Speaking to Army Radio, Verete said he didn’t know if the school’s decision had anything to do with the controversy surrounding his classes. He added, however, that other teachers, among them the director of the school’s Jewish Thought program, had also been dismissed.
The school insisted that the decision was prompted by a shrinking budget, forcing it to cancel classes.
In January, Verete was pressured by the ORT educational network to resign after a student, Sapir Sabah, alleged he had expressed controversial far-left political opinions in the classroom while consistently mocking her own right-wing views.
The matter became public knowledge after Sabah complained about Verete in a letter to Education Minister Shai Piron (Yesh Atid), which was later posted on Facebook by former right-wing MK Michael Ben-Ari. In the letter, she accused Verete of brainwashing, indoctrination, and incitement against the state and the Israel Defense Forces.
Sabah said she had chosen leadership as one of her specializations for the matriculation exams, but that she found herself “encountering many difficulties” during classes taught by Verete, one of the teachers in the program.
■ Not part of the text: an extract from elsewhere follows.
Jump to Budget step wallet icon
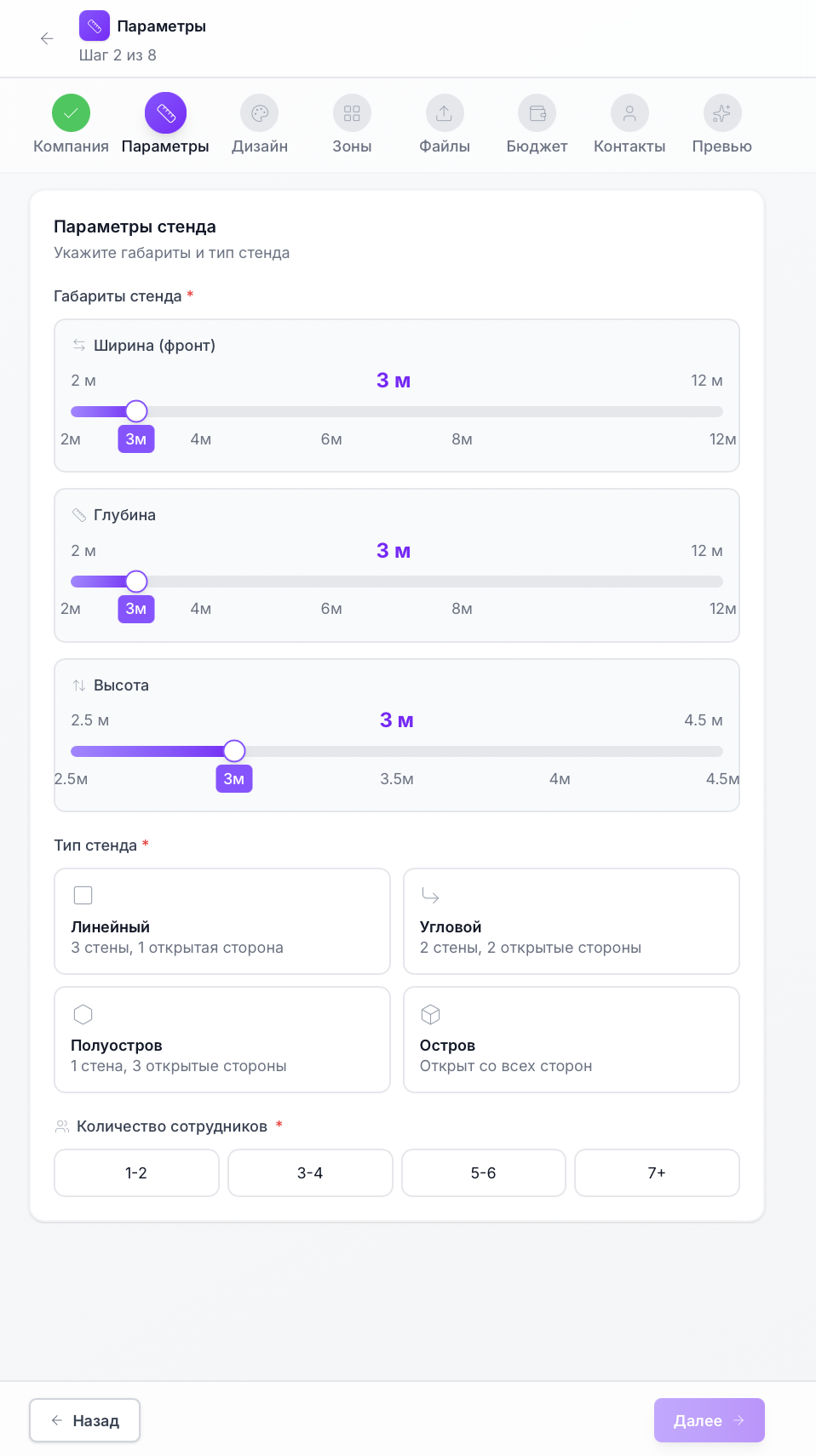This screenshot has height=1456, width=816. [x=537, y=113]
“Adam makes sure to emphasize his political views during every lesson,” Sabah wrote. “He explains that he’s an extreme leftist, that he believes our state isn’t a Jewish state at all, but belongs to the Palestinians and that we [Jews] shouldn’t be here.”
Sabah said Verete was very outspoken in his criticism of the IDF, even accusing the Israeli army of “extraordinary cruelty and violence” compared to other armies. “He explains that the IDF is completely immoral and that he is ashamed of our country’s army,” she said.
Sabah added that Verete had also recounted that, during a conference abroad, he had shouted “Viva Palestine.”
“When I expressed my opinion and told him I don’t agree with his views, he laughed and said, ‘Killing all the Arabs — that’s what you want,’ ” she wrote. Sabah said that, although she had protested Verete’s characterization of her, he “ignored me and continued to humiliate and hurt me during every lesson, in front of my classmates.”
The controversy prompted the school to investigate the matter and call Verete in for a hearing. At first, the teacher said he was pressured by the board to resign “for my own good and the good of the system.” However, when he agreed to apologize to Sabah and retract some of his statements, mostly about enlistment in the IDF, he was allowed to remain in his post.
A January statement quoted ORT director Zvi Peleg as saying that the network would not tolerate “the expression of extreme personal views by teachers,” but only “a wide representation of all views, expressed in an equal, respectful way,” without ridiculing students whose views run contrary to those of their teacher.
“However, keeping in mind that this was the third altercation between the teacher and student, we have decided to give the teacher a warning to prevent this from recurring,” the statement read.
In January, Haaretz quoted Verete as telling friends that his decision to “turn down the suggestion to resign” stemmed from a commitment to his students that was “far greater” than his commitment to the system. “This is the same system that backs students who slander me, incite against me and try to jeopardize my career,” he said, saying the accusations leveled at him amounted to “political persecution.”
Verete reportedly added that Sabah had called him a “traitor” and said he “should be executed,” and that the education system had taken no action, in response, against the student and her friends, “who joined the smear campaign against me.”
However, once Sabah’s letter was made public, dozens of students came to Verete’s defense, praising him for his exemplary teaching methods and caring demeanor.
To prevent Verete’s dismissal, the students sent a letter to Kiryat Tivon Mayor David Arieli protesting the “negative and anti-Zionist” light in which their school was painted after the letter was publicized.
“Our school has a very high rate of enlistment and pre-military volunteer programs,” read the introduction to the letter, which was signed by 19 of Verete’s students. “It promotes values such as attentiveness, openness and multiple opinions alongside love of our country and state.”
They said the atmosphere during Verete’s lessons was “always open,” encouraging students to voice diverse and even contrasting opinions, “knowing they would be taken attentively, seriously and respectfully.”